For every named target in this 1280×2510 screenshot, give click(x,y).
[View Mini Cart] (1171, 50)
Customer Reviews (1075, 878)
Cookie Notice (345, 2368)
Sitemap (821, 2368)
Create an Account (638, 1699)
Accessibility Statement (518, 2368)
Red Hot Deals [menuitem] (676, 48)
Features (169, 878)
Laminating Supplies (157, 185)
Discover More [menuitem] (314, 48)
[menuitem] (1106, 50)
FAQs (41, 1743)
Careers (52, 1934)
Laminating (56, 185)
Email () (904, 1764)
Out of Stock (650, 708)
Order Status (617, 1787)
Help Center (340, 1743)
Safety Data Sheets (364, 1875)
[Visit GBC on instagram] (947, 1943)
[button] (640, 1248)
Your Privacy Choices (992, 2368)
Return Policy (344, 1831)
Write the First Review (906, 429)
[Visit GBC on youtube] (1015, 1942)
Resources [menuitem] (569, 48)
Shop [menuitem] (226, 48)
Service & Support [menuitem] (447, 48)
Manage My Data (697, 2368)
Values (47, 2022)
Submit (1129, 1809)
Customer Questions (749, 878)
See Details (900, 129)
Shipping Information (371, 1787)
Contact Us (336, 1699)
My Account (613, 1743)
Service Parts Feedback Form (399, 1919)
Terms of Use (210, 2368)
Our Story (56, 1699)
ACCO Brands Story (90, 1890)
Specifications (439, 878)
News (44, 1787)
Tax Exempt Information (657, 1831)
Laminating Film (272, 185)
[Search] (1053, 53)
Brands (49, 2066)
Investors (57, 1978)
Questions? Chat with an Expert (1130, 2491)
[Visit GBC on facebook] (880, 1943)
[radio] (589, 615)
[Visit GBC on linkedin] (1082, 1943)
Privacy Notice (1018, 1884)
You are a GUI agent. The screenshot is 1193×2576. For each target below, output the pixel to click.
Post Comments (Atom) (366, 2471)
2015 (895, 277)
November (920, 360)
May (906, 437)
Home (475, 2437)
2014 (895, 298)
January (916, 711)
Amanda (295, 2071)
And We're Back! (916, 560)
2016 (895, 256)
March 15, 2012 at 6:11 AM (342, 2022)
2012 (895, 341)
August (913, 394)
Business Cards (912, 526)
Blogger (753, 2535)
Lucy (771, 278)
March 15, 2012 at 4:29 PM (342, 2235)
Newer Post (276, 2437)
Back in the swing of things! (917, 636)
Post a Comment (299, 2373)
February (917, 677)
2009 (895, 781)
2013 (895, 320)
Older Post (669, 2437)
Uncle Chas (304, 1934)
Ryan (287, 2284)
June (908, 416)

##########

» **WORK TASK**: All of the entries above should be transcribed exactly, line for line.

» **OUTPUT BELOW**:
For every named target in this 1280×2510 screenshot, give click(x,y).
[View Mini Cart] (1171, 50)
Customer Reviews (1075, 878)
Cookie Notice (345, 2368)
Sitemap (821, 2368)
Create an Account (638, 1699)
Accessibility Statement (518, 2368)
Red Hot Deals [menuitem] (676, 48)
Features (169, 878)
Laminating Supplies (157, 185)
Discover More [menuitem] (314, 48)
[menuitem] (1106, 50)
FAQs (41, 1743)
Careers (52, 1934)
Laminating (56, 185)
Email () (904, 1764)
Out of Stock (650, 708)
Order Status (617, 1787)
Help Center (340, 1743)
Safety Data Sheets (364, 1875)
[Visit GBC on instagram] (947, 1943)
[button] (640, 1248)
Your Privacy Choices (992, 2368)
Return Policy (344, 1831)
Write the First Review (906, 429)
[Visit GBC on youtube] (1015, 1942)
Resources [menuitem] (569, 48)
Shop [menuitem] (226, 48)
Service & Support [menuitem] (447, 48)
Manage My Data (697, 2368)
Values (47, 2022)
Submit (1129, 1809)
Customer Questions (749, 878)
See Details (900, 129)
Shipping Information (371, 1787)
Contact Us (336, 1699)
My Account (613, 1743)
Service Parts Feedback Form (399, 1919)
Terms of Use (210, 2368)
Our Story (56, 1699)
ACCO Brands Story (90, 1890)
Specifications (439, 878)
News (44, 1787)
Tax Exempt Information (657, 1831)
Laminating Film (272, 185)
[Search] (1053, 53)
Brands (49, 2066)
Investors (57, 1978)
Questions? Chat with an Expert (1130, 2491)
[Visit GBC on facebook] (880, 1943)
[radio] (589, 615)
[Visit GBC on linkedin] (1082, 1943)
Privacy Notice (1018, 1884)
You are a GUI agent. The screenshot is 1193×2576. For each target below, output the pixel to click.
Post Comments (Atom) (366, 2471)
2015 (895, 277)
November (920, 360)
May (906, 437)
Home (475, 2437)
2014 (895, 298)
January (916, 711)
Amanda (295, 2071)
And We're Back! (916, 560)
2016 (895, 256)
March 15, 2012 at 6:11 AM (342, 2022)
2012 (895, 341)
August (913, 394)
Business Cards (912, 526)
Blogger (753, 2535)
Lucy (771, 278)
March 15, 2012 at 4:29 PM (342, 2235)
Newer Post (276, 2437)
Back in the swing of things! (917, 636)
Post a Comment (299, 2373)
February (917, 677)
2009 (895, 781)
2013 (895, 320)
Older Post (669, 2437)
Uncle Chas (304, 1934)
Ryan (287, 2284)
June (908, 416)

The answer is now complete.